» YOUR INSTRUCTIONS
From the line containing "The width and" through the last line of the entries, set down every line exactly and add nothing.

» Records from a data collection
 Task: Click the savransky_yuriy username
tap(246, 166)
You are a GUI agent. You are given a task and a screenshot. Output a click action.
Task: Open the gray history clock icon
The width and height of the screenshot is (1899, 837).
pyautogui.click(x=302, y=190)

» EXERCISE SOLUTION
The width and height of the screenshot is (1899, 837).
pyautogui.click(x=302, y=190)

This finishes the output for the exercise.